Issues to Consider When Resuming Construction Projects Paused by Stay-at-Home Orders
Many construction projects in the country have been suspended or deferred in response to stay-at-home orders to protect our communities during the COVID-19 pandemic. These actions present genuine legal and financial risks to banks and credit unions that should be immediately addressed. Organizations need to quickly acquaint themselves with their contractual rights and obligations in this situation, identify and respond to the increased likelihood and magnitude of risks, and they need a comprehensive plan to re-start these projects when permitted to do so.
Concerns about the financial stability of construction firms and their surety providers, cost escalation, labor and material availability, suspension clause and force majeure contractual obligations, funding availability, and a “healthy” jobsite are not to be taken lightly. In many contracts, suspension of a project for more than a certain number of days opens negotiations for additional fees and extensions of time. Proper notice needs to be given by all parties, acknowledging the status of the project and the issues known to date that affect the overall project performance. By familiarizing yourself with your contract and contract general conditions, you gain a tool that will guide you through what to do and how to protect the interests of your firm.
A re-start plan should begin with an unfiltered view of the overall project schedule. Take into account critical issues such as completion and turnover dates, status of construction documents, status of permitting and inspections, manpower availability, weather, and material and equipment in the project supply chain.
A financial and legal review should accompany the schedule and the review needs to accurately validate the work completed when the projected was suspended or deferred. Payment applications, lien releases and surety commitments are critical components to moving forward. Having the contractor provide a financial forecast of their cost to complete the project is one way your organization can decrease the risk of default by the contractor.

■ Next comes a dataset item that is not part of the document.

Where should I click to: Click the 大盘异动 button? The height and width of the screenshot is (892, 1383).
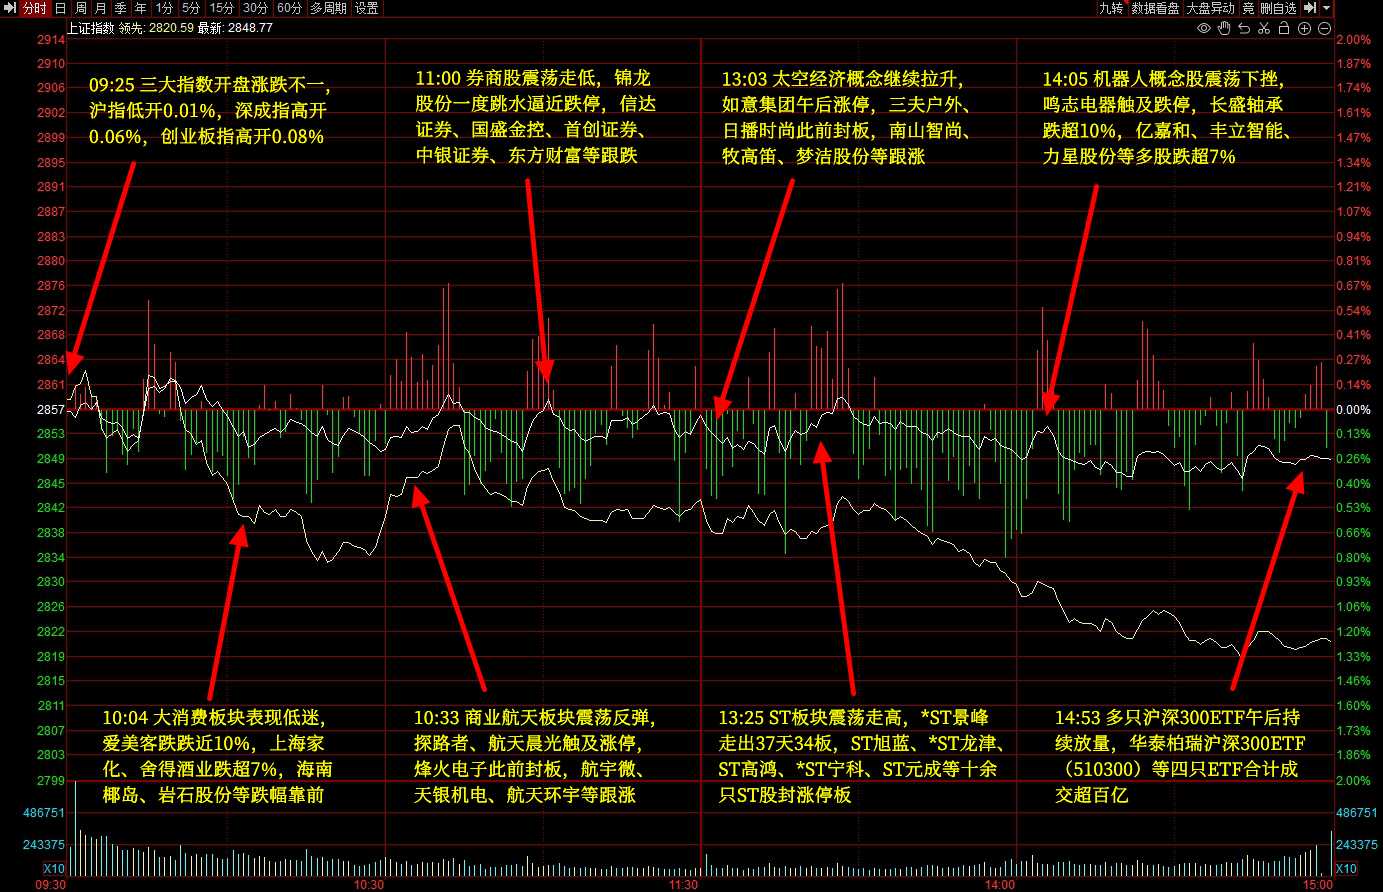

Form a team with the capability to organize the diverse group of stakeholders and advisors required to address your specific project situation and formulate and execute your restart plan. Keep in mind, the purpose of the re-start plan is to identify, mitigate and eliminate the risks associated with resuming your project. Make sure to communicate the intent of your plan. This will let your project team members know that you are interested in moving forward in an orderly manner and that all stakeholder interests are well served by your intentions and actions.